▸ **THE DATA**
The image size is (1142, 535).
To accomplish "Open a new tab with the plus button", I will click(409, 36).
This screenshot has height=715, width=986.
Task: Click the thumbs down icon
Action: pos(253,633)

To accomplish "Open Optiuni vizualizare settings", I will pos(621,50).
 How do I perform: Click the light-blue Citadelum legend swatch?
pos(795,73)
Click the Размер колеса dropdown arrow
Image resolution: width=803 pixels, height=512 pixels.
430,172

▸ **PROBLEM DESCRIPTION**
Your answer should be the full set of records above, restated exactly.

▸ **ANSWER BELOW**
The image size is (1142, 535).
To accomplish "Open a new tab with the plus button", I will click(409, 36).
This screenshot has height=715, width=986.
Task: Click the thumbs down icon
Action: pos(253,633)

To accomplish "Open Optiuni vizualizare settings", I will pos(621,50).
 How do I perform: Click the light-blue Citadelum legend swatch?
pos(795,73)
Click the Размер колеса dropdown arrow
Image resolution: width=803 pixels, height=512 pixels.
430,172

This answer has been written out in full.